The special requirement for multispectral camera systems is the simultaneous acquisition of high-resolution spectral and spatial information. Classical solutions are often based on scanning methods, in which either a spatial dimension or the spectrum is recorded sequentially in time. Currently, however, an increasing trend towards real-time capable systems can be observed. The progressive miniaturization of such systems, especially for drone-based applications in precision farming, is another current trend.

The new multispectral camera from the Fraunhofer Institute for Applied Optics and Precision Engineering IOF, Jena, based on a multi-aperture system approach with a specifically adapted microlens array in combination with an oblique linear variable spectral filter (Image 1), can overcome these limitations. The setup enables single-image acquisition of 66 spectral channels with linear spectral sampling of about 6 nm over an extended wavelength range in the VIS-NIR region from 450 to 850 nm. The compact system, measuring only 60 x 60 x 28 mm³ and weighing only 200 g, offers a large field of view of 68° and spatial scanning of 400 x 400 pixels per channel. Other potential applications include environmental and agricultural monitoring, industrial production control and sorting, and biomedical imaging.

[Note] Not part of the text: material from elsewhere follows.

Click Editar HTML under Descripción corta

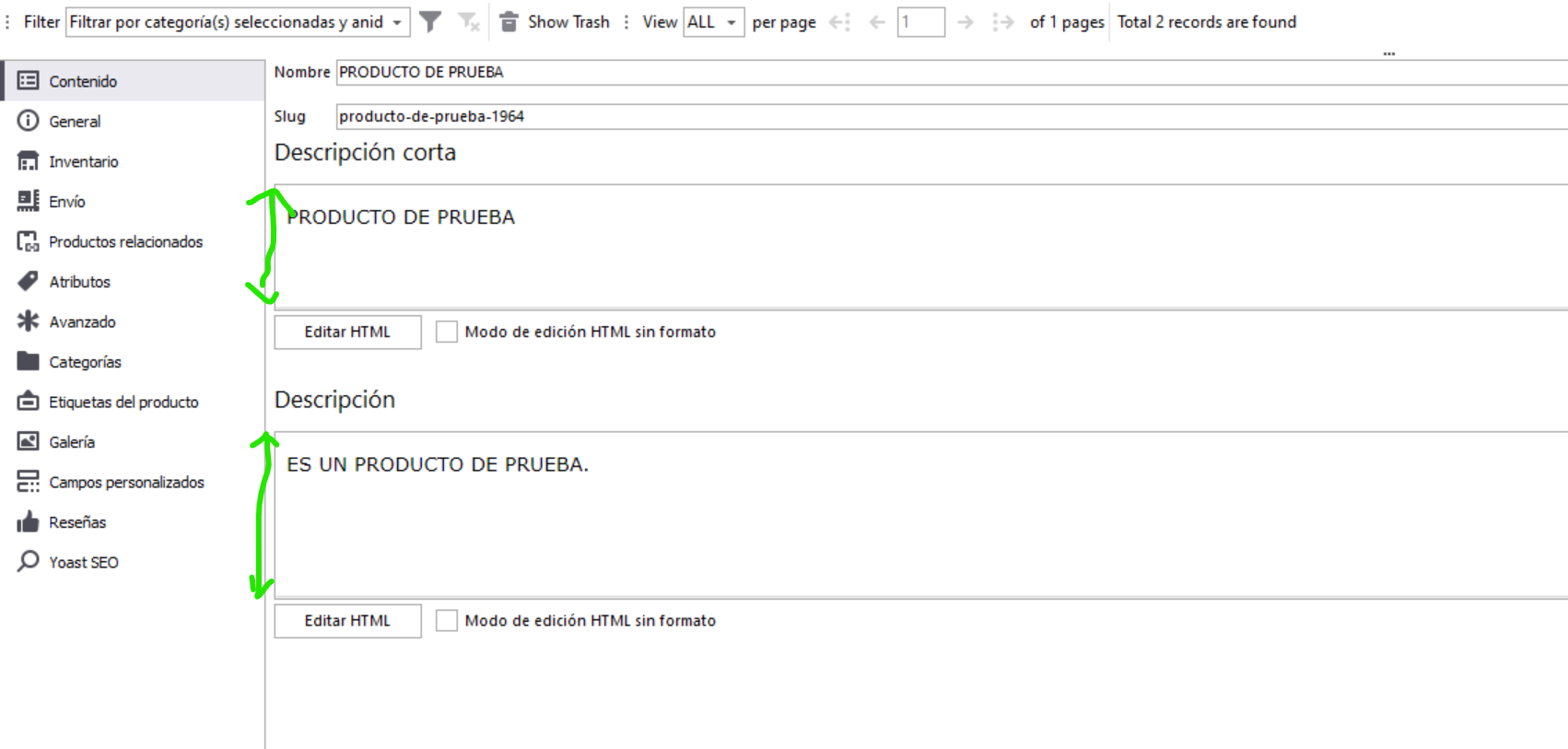[x=347, y=332]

In addition, a novel array filter has been developed at Fraunhofer IOF, which in combination with an adapted microlens array enables the realization of another ultra-compact multispectral camera (Image 2). An array arrangement of twelve individual spectral channels enables parallelized detection in real time. This is a special Fabry-Pérot filter, which is laterally structured by a combination of gray tone lithography and a dry etching process. Using a continuous wafer-level scale process chain, a large number of filter arrays can be fabricated in parallel.

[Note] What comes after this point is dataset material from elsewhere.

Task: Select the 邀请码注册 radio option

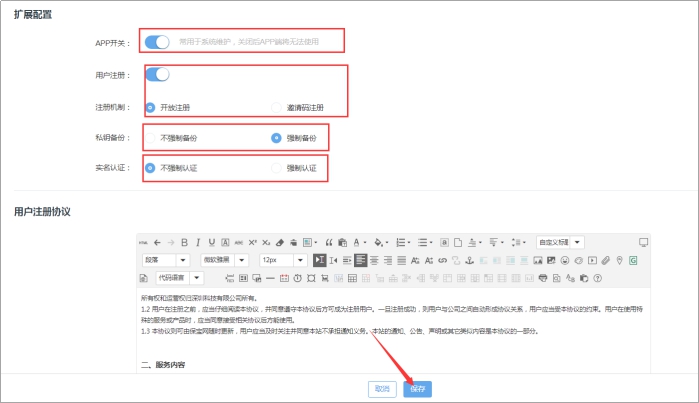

The multispectral camera implemented on the basis of the novel filters has a spatial resolution of 610 x 610 pixels with a field of view of 32°. The twelve spectral bands can be individually selected in a range from 500 to 950 nm and have a typical bandwidth of 20 to 30 nm. A reconstruction of the complete multispectral data cube is then performed by superimposing the individual channels based on a spectral calibration of each pixel as well as a spatial calibration of the relative single image coordinates.